Islamabad: The bodies of three climbers, including Pakistan’s leading mountaineer Muhammad Ali Sadpara, were found on Monday, more than five month after they went missing while attempting to scale K2, the world’s second highest peak.
Sadpara, along with Iceland’s John Snorri and Chile’s Juan Pablo Mohr, had tried to scale K2 peak in winter from a different route when they went missing on February 5.
Alpine Club of Pakistan (ACP) Secretary Karrar Haideri in a statement confirmed that the bodies of the three climbers were located and arrangements were being made to bring them down.
He said it was ”very difficult” to remove the bodies due to the high altitude but the Army Aviation was helping to bring them down.

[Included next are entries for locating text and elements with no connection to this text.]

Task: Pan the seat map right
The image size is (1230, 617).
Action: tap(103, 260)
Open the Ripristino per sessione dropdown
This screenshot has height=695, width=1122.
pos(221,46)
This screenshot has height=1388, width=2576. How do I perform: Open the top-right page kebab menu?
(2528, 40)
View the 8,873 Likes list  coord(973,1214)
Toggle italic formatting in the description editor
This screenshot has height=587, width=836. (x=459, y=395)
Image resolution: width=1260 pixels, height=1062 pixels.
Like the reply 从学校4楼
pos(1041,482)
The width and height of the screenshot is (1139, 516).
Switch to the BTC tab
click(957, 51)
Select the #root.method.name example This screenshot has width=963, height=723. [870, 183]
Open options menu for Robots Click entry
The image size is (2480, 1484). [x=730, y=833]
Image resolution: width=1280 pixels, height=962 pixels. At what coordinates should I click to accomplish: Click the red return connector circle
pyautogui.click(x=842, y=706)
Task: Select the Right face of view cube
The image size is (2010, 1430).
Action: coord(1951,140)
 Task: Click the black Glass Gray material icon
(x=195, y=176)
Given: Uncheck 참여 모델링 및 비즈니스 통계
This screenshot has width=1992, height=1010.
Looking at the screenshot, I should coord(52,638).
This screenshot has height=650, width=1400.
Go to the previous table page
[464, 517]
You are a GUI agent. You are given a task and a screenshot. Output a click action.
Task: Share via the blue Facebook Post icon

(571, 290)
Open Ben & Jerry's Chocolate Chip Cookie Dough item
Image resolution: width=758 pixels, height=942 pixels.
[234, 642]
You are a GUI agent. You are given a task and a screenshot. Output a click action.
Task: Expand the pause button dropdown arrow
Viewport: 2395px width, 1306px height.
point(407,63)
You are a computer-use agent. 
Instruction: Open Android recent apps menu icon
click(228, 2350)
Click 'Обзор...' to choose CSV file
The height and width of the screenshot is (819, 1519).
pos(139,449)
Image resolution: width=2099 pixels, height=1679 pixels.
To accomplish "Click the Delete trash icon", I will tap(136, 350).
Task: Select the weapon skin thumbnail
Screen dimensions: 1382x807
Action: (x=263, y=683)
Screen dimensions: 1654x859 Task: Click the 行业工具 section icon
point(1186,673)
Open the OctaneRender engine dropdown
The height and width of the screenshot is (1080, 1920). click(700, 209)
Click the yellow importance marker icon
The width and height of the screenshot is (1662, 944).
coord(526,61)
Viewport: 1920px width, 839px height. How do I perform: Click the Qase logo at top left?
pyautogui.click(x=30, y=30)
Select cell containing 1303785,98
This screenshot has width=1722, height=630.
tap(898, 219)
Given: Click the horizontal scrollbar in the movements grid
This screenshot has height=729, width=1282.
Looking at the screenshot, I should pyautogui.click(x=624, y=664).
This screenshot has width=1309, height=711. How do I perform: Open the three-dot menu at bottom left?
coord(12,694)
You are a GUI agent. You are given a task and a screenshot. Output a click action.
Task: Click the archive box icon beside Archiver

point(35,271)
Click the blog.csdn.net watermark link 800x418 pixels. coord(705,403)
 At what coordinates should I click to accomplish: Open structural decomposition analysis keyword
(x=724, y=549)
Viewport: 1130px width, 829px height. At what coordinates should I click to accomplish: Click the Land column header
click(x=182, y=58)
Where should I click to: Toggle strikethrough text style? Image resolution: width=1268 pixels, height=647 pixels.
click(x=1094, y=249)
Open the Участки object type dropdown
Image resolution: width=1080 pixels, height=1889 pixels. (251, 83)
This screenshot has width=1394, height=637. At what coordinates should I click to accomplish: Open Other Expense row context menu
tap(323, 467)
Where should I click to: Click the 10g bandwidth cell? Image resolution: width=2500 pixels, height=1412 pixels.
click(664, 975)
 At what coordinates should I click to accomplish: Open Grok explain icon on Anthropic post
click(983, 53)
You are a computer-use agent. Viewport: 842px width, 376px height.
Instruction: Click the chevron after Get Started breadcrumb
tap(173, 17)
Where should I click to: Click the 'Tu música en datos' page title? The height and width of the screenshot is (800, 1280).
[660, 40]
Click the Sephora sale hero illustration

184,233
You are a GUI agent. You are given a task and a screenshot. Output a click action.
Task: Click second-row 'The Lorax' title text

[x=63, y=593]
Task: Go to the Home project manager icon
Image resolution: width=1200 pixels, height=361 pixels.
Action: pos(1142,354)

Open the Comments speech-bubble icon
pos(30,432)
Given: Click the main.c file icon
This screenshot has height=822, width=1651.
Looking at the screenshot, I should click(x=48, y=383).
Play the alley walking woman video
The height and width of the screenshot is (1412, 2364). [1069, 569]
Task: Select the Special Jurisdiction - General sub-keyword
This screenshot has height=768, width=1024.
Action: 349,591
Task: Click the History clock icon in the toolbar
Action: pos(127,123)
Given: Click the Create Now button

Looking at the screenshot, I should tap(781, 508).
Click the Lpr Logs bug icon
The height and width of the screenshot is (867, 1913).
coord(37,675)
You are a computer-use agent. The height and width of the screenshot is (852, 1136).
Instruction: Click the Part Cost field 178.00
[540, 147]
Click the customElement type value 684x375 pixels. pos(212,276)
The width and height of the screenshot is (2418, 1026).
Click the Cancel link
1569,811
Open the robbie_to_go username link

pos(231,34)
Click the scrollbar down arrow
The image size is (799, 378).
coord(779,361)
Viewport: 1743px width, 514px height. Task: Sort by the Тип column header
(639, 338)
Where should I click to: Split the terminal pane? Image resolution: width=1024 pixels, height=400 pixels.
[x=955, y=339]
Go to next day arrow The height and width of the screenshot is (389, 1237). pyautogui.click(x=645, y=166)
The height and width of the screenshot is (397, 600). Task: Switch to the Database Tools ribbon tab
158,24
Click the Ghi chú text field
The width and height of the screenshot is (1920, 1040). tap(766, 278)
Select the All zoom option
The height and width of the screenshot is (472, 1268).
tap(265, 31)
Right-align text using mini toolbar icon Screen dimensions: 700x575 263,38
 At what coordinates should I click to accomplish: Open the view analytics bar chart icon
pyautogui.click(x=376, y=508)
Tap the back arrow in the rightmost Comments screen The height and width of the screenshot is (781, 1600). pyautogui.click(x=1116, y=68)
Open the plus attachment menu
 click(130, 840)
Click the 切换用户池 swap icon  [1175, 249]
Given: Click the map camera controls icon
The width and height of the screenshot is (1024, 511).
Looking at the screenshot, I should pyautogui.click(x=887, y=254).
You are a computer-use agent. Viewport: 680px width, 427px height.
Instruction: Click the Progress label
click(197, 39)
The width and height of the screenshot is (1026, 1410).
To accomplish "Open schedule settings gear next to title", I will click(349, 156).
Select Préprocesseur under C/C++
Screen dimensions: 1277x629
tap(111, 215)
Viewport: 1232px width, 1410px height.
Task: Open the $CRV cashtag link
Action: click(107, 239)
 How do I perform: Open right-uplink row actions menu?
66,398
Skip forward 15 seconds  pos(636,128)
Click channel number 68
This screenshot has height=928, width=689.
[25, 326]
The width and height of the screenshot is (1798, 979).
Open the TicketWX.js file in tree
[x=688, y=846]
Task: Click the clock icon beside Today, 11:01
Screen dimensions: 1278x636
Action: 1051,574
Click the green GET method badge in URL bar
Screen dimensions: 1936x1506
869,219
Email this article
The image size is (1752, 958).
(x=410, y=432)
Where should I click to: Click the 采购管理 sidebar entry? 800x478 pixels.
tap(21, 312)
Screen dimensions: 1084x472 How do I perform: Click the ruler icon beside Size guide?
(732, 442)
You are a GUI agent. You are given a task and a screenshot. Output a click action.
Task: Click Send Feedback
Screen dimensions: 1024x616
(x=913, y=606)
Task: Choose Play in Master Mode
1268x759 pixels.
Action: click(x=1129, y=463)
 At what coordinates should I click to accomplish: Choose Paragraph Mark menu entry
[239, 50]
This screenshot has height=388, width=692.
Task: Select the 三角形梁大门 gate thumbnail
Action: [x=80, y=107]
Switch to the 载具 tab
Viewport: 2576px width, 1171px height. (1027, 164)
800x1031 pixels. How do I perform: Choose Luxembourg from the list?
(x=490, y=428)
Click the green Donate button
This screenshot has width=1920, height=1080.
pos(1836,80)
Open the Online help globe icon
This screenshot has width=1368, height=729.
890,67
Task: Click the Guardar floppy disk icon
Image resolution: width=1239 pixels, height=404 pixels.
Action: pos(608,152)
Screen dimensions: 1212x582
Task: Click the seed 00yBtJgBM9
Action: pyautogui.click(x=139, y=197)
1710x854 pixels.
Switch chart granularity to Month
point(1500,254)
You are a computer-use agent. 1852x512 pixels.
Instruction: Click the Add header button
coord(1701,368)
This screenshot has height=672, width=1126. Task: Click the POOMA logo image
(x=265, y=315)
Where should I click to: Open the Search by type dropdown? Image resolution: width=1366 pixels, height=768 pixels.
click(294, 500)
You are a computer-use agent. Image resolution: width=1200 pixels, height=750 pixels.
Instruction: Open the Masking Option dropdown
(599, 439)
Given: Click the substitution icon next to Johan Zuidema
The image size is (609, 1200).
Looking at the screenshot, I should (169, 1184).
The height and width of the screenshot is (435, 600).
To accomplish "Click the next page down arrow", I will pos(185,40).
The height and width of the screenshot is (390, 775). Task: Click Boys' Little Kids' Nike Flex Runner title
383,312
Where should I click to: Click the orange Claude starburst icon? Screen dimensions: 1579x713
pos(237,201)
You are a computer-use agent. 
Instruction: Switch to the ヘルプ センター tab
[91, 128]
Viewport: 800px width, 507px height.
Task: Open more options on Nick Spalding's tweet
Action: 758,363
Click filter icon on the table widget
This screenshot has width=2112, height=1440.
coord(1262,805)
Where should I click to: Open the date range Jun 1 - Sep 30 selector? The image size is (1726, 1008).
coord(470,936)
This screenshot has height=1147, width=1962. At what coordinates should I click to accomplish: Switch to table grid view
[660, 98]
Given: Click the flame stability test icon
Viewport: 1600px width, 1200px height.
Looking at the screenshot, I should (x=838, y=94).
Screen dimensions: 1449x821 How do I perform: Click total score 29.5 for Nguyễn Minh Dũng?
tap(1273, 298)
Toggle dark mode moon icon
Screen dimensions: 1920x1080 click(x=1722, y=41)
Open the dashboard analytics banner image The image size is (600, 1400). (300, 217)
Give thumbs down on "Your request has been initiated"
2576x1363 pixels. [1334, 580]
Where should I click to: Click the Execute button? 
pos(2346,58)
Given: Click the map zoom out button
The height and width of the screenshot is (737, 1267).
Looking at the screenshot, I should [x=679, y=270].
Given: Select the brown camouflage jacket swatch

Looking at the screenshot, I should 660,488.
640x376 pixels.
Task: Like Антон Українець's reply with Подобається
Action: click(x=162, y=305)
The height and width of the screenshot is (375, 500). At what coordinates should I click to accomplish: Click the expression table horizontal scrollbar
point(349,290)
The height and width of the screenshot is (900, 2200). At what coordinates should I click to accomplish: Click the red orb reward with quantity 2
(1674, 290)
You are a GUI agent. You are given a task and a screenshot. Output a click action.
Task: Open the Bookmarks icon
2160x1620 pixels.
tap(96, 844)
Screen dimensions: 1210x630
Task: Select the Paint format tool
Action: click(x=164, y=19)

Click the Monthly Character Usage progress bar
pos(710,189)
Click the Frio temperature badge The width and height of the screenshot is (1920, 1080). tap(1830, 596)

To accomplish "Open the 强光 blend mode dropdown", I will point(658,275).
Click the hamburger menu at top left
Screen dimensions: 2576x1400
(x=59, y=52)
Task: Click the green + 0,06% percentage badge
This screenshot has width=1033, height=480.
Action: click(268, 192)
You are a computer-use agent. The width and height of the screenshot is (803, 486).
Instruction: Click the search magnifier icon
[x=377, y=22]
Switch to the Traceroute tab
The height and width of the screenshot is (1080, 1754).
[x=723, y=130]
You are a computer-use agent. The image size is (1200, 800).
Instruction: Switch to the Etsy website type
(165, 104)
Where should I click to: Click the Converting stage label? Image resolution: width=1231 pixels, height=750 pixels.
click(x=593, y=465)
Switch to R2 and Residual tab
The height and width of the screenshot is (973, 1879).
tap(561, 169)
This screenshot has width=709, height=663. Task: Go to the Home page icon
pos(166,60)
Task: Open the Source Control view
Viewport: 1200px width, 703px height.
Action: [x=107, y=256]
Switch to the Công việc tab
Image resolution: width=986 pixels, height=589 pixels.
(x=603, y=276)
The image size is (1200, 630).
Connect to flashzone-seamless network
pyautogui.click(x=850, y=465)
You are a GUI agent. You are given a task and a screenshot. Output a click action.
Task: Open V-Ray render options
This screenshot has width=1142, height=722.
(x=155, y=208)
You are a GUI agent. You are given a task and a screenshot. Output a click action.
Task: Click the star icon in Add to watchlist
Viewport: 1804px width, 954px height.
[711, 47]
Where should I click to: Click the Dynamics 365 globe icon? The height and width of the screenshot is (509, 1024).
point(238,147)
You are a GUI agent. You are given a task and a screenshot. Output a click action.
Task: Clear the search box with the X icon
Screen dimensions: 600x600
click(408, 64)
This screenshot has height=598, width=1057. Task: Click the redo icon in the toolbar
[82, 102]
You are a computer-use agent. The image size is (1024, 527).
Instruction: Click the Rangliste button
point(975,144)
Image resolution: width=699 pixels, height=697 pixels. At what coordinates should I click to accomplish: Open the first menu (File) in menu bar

Haideri said Snorri’s body would be shifted to Iceland at the request of his wife, Lina. Mohr’s sister and mother had also decided previously that his body would be brought back to Chile.
Earlier, Gilgit-Baltistan Information Minister Fatahullah Khan told Geo News, that the bodies were found by an expedition led by Sadpara’s son Sajid Sadpara, who was accompanied by Canadian filmmaker Elia Saikaly and Pasang Kaji Sherpa.
Separately, the minister told the Dawn online that all the bodies were spotted 400 metres away from the bottleneck spot at K2.
The three climbers went missing while attempting to climb K2, which is the world’s second-highest peak with 8,611 metres height but considered as the most difficult to climb.
After several days of search involving climbers and army aviation helicopters, the search was abandoned on February 18 when the three were declared as dead.
Sadpara was the only Pakistani mountaineer to have summited eight of the 14 highest peaks in the world above 8,000 metres.
Last winter, mountaineers Atanas Skatov and Sergi Mingote Moreno lost their lives while attempting to scale K2 during winter.